| THINGS TO DO |
a) Reproduce the passage of the Utah school mask article starting with "Parents can seek" and going on through "entire school year.".
b) Condense the paragraph of the Utah school mask article beginning "UDOH issued a" into a shorter version that keeps its main facts.

━━━━━ SOURCE EXTRACT

Some parents are protesting now
On Saturday, a group called Utah Parents United scheduled “See My Smile” rallies at school district offices across Utah, demanding schools allow kids to go unmasked immediately — to coincide with the lifting of the statewide mask order.
The events drew handfuls of parents, with children in tow, in South Salt Lake, Farmington and other locations. Where there were rallies Saturday, organizers urged parents to accompany their children to school Monday and demand they be allowed to go maskless. A few parents, posting to the group’s Facebook page, said they did that.
In Salt Lake County, spokespeople at Salt Lake City, Murray, Granite, Canyons and Jordan school districts said there was no widespread mask resistance Monday. Ben Horsley, spokesman for Granite, said a solitary protester stood in front of the district’s South Salt Lake office for about an hour Monday.
“Just a handful of students” arrived at schools in the Canyons district without masks Monday, said spokesman Jeff Haney.
“We operated exactly like we have since the start of school in August,” he said. “That is to say, students were reminded that masks were required and masks were provided to the students who did not have them.”
Monday was the first day back from spring break at Canyons, and “other than the heightened awareness of mask-wearing,” Haney said, “it wasn’t much different than any other day of this school year.”
Parents can seek exemptions from the K-12 mask mandate for students’ health reasons, such as asthma or allergies, Michelle Hofmann, UDOH’s deputy director, has noted.
There have been 439 COVID-19 cases in Utah schools in the past two weeks, according to UDOH, and 36,605 cases related to schools during the entire school year.
UDOH issued a “fraud alert” Tuesday, warning against fake cards — bearing the department’s seal and Saunders’ signature — that supposedly give the bearer an exemption to mask rules. Neither UDOH nor local health departments provide such cards, the department tweeted.
Matthews said teachers who are UEA members are “as divided as the nation, in terms of the politicizing of masks, the freedom and the responsibilities, and that whole discussion.”
“We especially see that frustration in our rural areas, where the [case] numbers aren’t high, and they are able to follow that physical distancing — so there has been significant frustration with the continuation of the mandate in schools,” Matthews said. “On the other side, particularly in urban areas, there is a clamoring for this to continue, because they know that it is working to bring the virus down.”
Will school kids wear masks next fall?
It’s clear that not all Utah kids will have access to vaccines by the time school starts again in the fall.
The pharmaceutical giant Pfizer announced on March 31 that a clinical trial found the Pfizer/BioNTech vaccine — one of three authorized for adults in the United States — to be 100% effective in preventing COVID-19 in children 12 to 15.

━━━━━━━━━━
━━━━━ EXTRACTED RECORDS

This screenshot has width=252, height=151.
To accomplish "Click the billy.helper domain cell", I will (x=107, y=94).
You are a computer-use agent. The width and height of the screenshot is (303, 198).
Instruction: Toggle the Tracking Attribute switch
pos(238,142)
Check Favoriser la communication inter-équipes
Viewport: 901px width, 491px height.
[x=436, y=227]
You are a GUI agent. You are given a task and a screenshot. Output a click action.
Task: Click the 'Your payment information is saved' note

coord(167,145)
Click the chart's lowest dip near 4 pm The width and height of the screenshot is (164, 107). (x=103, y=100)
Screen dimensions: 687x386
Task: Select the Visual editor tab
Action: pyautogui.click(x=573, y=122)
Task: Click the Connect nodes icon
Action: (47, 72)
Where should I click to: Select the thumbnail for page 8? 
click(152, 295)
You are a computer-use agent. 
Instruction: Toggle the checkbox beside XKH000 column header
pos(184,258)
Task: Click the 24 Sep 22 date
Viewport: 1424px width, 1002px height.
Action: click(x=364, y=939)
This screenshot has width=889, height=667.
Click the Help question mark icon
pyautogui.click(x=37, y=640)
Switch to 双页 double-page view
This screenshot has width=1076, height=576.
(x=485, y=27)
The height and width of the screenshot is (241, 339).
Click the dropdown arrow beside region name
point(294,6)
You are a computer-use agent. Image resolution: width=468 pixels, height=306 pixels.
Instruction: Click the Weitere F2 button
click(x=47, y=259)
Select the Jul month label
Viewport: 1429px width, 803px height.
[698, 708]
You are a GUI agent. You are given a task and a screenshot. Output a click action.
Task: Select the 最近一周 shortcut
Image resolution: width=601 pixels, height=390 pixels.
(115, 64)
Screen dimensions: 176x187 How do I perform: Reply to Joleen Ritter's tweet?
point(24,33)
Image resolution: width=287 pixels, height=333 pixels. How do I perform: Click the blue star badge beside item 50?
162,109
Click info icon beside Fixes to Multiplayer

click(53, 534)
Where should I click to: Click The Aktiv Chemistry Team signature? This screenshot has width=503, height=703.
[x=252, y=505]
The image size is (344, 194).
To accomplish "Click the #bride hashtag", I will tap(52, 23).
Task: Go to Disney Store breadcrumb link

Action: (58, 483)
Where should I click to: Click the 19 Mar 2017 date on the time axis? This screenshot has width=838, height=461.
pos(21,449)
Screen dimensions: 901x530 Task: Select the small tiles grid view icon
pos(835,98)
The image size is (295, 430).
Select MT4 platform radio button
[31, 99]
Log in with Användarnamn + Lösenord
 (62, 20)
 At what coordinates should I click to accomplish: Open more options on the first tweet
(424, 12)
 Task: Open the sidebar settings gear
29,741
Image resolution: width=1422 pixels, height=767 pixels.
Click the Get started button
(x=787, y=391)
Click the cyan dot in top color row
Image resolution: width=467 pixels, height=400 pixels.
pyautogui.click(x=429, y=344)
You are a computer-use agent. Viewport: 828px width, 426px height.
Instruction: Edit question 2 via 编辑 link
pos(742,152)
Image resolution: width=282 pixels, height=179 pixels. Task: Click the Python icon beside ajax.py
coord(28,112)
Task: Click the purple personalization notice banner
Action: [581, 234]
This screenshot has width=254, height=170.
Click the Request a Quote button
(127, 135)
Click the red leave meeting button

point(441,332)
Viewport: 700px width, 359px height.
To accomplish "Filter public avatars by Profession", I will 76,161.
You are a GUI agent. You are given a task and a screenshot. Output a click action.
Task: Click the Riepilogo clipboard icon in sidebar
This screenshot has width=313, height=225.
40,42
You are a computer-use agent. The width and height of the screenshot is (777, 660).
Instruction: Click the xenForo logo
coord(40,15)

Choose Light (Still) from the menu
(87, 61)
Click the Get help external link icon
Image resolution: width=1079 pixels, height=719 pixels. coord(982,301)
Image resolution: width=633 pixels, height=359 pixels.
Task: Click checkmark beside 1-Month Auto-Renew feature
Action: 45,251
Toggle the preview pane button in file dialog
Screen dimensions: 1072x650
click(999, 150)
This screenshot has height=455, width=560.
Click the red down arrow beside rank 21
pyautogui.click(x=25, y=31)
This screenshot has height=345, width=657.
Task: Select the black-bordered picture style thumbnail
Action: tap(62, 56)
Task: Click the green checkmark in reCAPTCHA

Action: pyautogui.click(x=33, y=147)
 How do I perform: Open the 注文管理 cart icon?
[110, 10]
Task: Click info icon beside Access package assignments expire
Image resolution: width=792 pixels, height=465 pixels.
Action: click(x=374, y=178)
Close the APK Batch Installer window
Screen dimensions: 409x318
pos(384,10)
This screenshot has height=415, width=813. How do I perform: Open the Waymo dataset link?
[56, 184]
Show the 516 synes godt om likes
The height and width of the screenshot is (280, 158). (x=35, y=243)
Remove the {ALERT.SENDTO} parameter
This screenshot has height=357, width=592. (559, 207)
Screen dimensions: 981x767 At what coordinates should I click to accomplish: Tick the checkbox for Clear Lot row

━━━━━━━━━━

| TASK-BY-TASK SOLUTIONS |
a)
Parents can seek exemptions from the K-12 mask mandate for students’ health reasons, such as asthma or allergies, Michelle Hofmann, UDOH’s deputy director, has noted.
There have been 439 COVID-19 cases in Utah schools in the past two weeks, according to UDOH, and 36,605 cases related to schools during the entire school year.

b) On Tuesday, UDOH issued a fraud alert about fake mask-exemption cards bearing the department's seal and Saunders' signature. The department tweeted that neither it nor local health departments provide such cards.